Dr Iekram Alli testified about 62-year-old Mbuyiselo Manona's fatal injuries, sustained in a fight in Gugulethu, Cape Town, last June.

He was testifying as a State witness against Chimboza, in aggravation of sentence.

Alli said the cause of death was deep incisions to the neck, chest and abdomen, and blunt force injuries. He said an incision was made on the left half of the chest, forming a flap.

“This wound was also quite a gaping wound. It exposed the chest cavity. You could see the ribs inside,” he said.

The third and fourth ribs were incised and the front half of the rib cage was fractured on both sides. The doctor noted that “significant force” must have been applied to the chest to fracture the rib cage.
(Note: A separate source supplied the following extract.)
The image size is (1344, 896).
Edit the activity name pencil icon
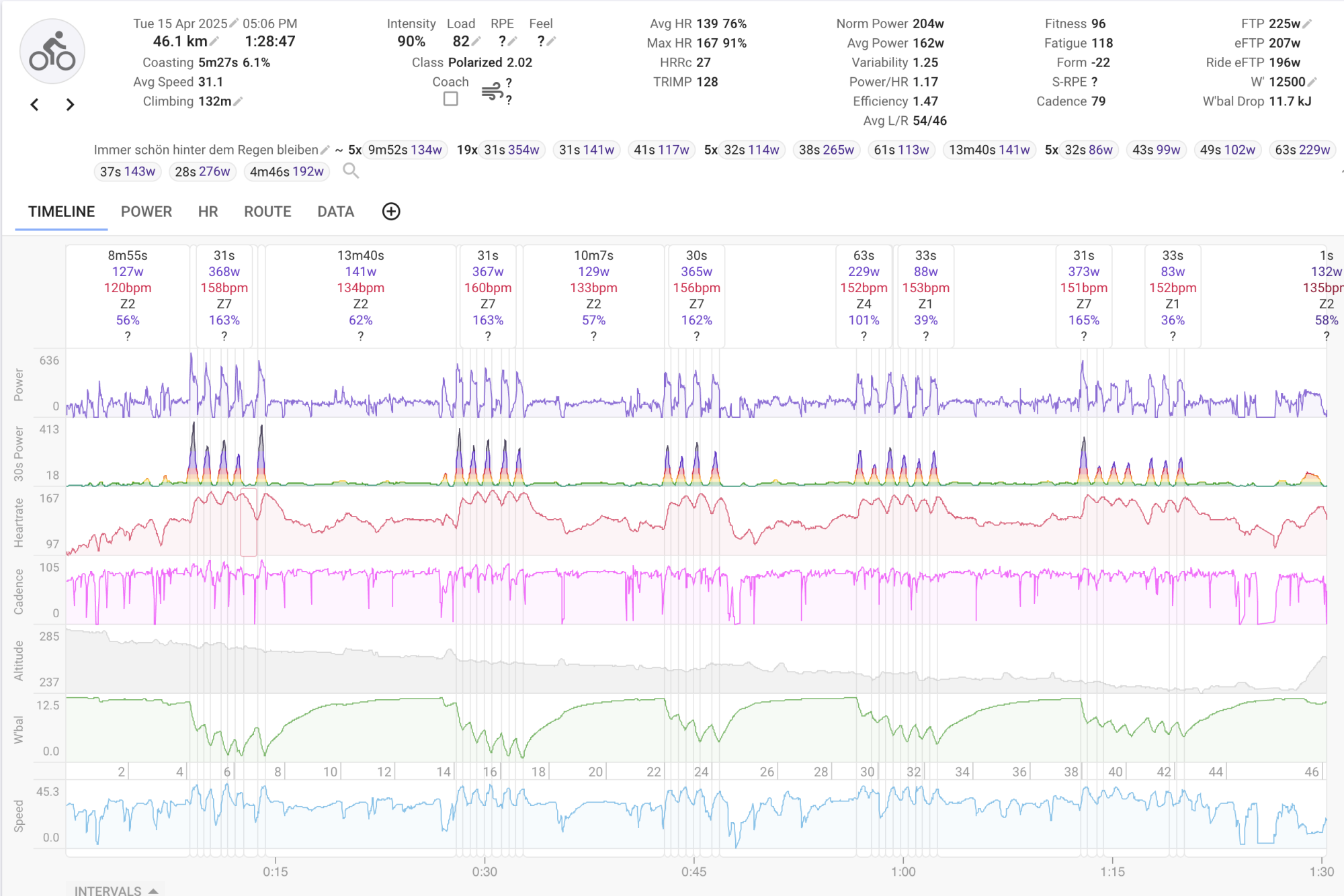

Blood was found in the chest cavity.

“The heart was not present in the chest cavity... the heart was presented to me in a plastic bag separately in numerous pieces,” he said.
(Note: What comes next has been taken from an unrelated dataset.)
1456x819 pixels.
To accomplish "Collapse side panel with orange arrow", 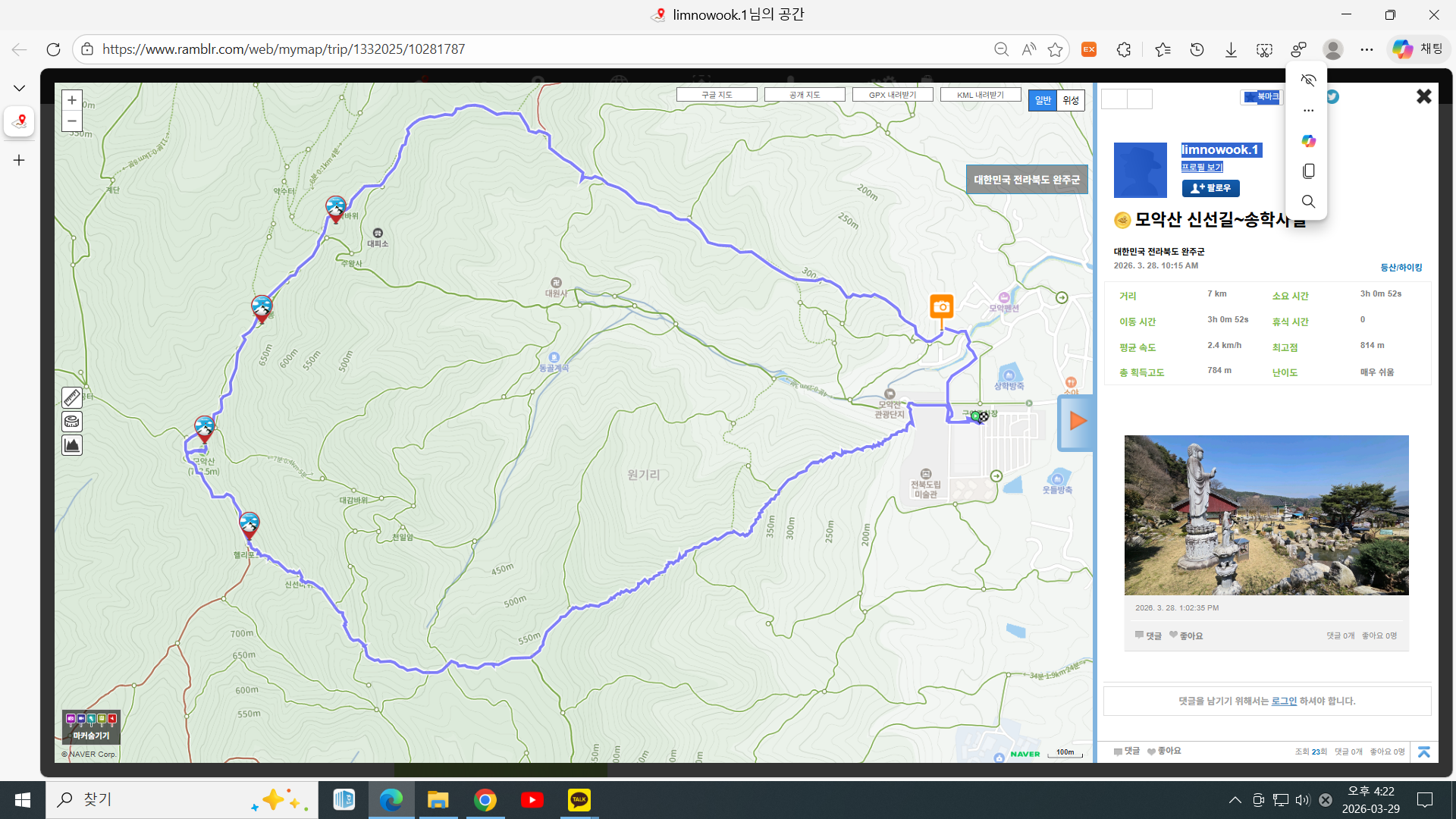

“Those pieces were not torn pieces. They were cleanly blocked, incised pieces.”

The incision on the right half of the neck revealed the jaw bone, while the incision on the left half cut through major vessels. The neck was cleanly cut across the front.

“The wound is widely splayed open, It almost looks as if someone was trying to cut the head off,” Judge Ashley Binns-Ward noted.

Alli said it would be difficult to find that the neck incisions were continuous.

The court earlier heard testimony from a police officer who found Chimboza holding Manona's heart and eating it.

“The door was opened and as I entered this room, I then came across the accused, as he was sitting here, and he was eating raw meat. He was on his knees,” testified the arresting officer, Constable Mlungisi Landule.

He said pieces of raw meat were lying next to cutlery on the floor.

Chimboza's lawyer Yasmine Rajap denied he had eaten pieces of the heart. She said he could not have eaten something because he was talking.

Landule maintained he had seen Chimboza cupping the heart in his hands and had blood on his face. He said it was possible to talk and eat at the same time.

Chimboza, who had a window-tinting business, on Monday pleaded guilty to the murder as part of a plea agreement. He stated in his plea explanation that he stabbed Manona to death at the home of a former client last year, after a disagreement. He said he was sorry for what he had done.

He alleged Manona attacked him with a knife and he responded by kicking him in the groin, stabbing him in the neck with a fork and then repeatedly stabbing him in the neck, chest, and abdomen with a knife.